We worked on measurement. We have a standard measuring device and then we went out and started measuring, and feeding the data back, and then we went into the denial phase where everybody said, “We don’t like your measurement. We don’t believe what you’re finding,” and so we had to walk through that and start getting people to buy into it. Since then, we’ve developed it even further, and Hanan has developed a web-based program so you can get instant feedback on the hand hygiene rates in the department. It’s very elegant.
In order to have effective intervention, you need to have the knowledge, attitudes, and beliefs where you teach people about hand hygiene. You educate them about it and you work on changing their attitudes and beliefs. You need to facilitate it so that you have enough hand hygiene dispensers, as well as posters and reminders. People don’t usually fail to wash their hands because they’re sitting there thinking, “I’m not going to wash my hands and I’m going to purposely spread bacteria from one person to another.” It’s usually that they’re doing 800 things and they forget, so you have to have the reminders in place.

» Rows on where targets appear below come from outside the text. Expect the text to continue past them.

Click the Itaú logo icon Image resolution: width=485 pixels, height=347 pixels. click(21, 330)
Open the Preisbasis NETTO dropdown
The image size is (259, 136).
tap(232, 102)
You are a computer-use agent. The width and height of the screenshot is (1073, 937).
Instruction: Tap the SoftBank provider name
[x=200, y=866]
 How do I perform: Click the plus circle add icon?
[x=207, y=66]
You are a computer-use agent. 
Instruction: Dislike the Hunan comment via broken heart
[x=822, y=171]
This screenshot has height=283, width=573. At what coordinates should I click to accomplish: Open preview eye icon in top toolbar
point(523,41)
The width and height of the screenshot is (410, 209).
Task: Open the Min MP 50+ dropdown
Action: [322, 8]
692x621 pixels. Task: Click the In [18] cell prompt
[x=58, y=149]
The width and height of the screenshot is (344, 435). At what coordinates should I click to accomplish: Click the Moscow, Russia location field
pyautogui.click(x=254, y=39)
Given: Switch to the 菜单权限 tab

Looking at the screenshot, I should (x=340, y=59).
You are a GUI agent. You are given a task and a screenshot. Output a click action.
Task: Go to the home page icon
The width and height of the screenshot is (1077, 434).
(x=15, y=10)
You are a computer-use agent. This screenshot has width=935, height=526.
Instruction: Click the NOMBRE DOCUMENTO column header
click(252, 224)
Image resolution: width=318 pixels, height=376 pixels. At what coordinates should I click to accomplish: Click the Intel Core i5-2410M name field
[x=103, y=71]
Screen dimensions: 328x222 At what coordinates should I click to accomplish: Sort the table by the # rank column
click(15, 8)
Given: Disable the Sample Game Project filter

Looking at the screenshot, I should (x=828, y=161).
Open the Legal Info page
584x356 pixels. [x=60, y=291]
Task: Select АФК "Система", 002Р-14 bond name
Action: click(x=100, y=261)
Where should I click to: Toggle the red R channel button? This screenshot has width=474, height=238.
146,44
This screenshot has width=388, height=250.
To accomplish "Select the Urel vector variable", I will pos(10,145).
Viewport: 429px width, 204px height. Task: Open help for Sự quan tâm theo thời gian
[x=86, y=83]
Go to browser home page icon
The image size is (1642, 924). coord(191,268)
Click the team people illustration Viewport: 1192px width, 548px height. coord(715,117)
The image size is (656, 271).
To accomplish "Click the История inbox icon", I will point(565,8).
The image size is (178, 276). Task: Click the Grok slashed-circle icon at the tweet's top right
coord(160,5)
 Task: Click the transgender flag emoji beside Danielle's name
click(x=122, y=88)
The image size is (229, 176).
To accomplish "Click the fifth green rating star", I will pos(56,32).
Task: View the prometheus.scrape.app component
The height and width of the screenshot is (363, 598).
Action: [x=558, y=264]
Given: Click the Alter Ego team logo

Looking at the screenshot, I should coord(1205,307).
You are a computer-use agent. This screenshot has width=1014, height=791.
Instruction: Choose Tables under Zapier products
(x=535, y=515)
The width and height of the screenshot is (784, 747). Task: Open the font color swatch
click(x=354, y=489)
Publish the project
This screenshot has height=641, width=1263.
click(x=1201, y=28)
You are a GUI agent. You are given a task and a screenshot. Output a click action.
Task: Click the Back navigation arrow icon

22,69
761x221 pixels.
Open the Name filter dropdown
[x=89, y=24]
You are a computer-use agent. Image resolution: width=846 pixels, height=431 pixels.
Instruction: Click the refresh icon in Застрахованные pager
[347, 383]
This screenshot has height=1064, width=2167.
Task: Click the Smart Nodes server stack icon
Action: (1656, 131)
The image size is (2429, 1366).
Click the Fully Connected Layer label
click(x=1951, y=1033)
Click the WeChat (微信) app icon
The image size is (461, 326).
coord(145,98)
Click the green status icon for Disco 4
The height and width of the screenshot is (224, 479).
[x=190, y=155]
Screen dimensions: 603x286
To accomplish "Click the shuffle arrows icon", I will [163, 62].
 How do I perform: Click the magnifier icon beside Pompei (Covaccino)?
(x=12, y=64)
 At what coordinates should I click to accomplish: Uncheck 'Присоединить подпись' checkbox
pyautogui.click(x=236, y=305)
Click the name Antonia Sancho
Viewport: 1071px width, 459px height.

Then you have to have reinforcement, and that includes support from leadership. It includes having feedback of data. We now have a campaign in which we celebrate the groups that have done a really good job. We even sent out letters to a couple of groups that hadn’t improved their rates and said, “All right, you guys really need to ante up at this point. We’re looking at this and you aren’t going anywhere.” This caused a lot of angry emails and phone calls, but the result is that now they’re doing it.
Incentives
For a lot of the campaigns, more and more of what I’m seeing at this institution is the use of incentives. A couple of departments have said that the first unit that gets their rates up over 75 percent compliance for three months, gets a $2500 prize. Even at the executive level, we’re seeing a trend towards incentivizing pay for safety goals as well as financial goals.
These incentives are an important culture change that I’m seeing in at least our institution. We have always valued safety but now we’re putting our money where our mouths are, which is very important. You can feel it in the pulse of the organization and the healthcare workers. They can see that leadership is doing something about it.
Trying to look at novel ways to solve problems is very important. It has been a real paradigm shift in how we work – we’ve moved from a ‘woe is me’ department where we complain about not having enough resources to being much more proactive. That’s how you become a leader.
The other thing that’s been very important, especially in our organization, which is a research organization, is to do novel research. It’s a much more complex world than it was 20 years ago and to think that the techniques used 20 years ago will be adequate today is like being an ostrich and putting your head in the sand. There is a lot that we need to take forward that we’ve done very well over the years, but we do need to rethink some of it and make sure we are responding to a changing world.
Trish Perl is Director of Hospital Epidemiology and Infection Control, and Hospital Epidemiologist at The Johns Hopkins Hospital. She is also a Professor in the Departments of Medicine (Infectious Diseases) and Pathology at Johns Hopkins University School of Medicine in Baltimore, Maryland, and in the Department of Epidemiology at the Bloomberg School of Hygiene at Johns Hopkins University.
Perl has been a principal and co-principal investigator for studies on healthcare associated infections and antimicrobial resistance for the Centers for Disease Control and Prevention. Her scientific interests encompass avian influenza and pandemic influenza planning, surgical site infections, emerging infection prevention and interventions to prevent healthcare associated infections and epidemiologically significant organisms, bioterrorism preparedness, and patient and healthcare worker safety.